> Stored items
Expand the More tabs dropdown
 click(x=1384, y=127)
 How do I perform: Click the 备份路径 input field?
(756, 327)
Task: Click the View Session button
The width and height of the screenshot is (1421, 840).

> TASK DETAILS
Rescale every row above by rewriting all its lines, requests included, with each coordinate in the answers multiplied by 2.45 and rounded to the nearest whole number, halves rounding up. Leave all numbers in the requests unchanged.

> FINISHED EXERCISE
Expand the More tabs dropdown
 click(x=3391, y=311)
 How do I perform: Click the 备份路径 input field?
(1852, 801)
Task: Click the View Session button
The width and height of the screenshot is (1421, 840).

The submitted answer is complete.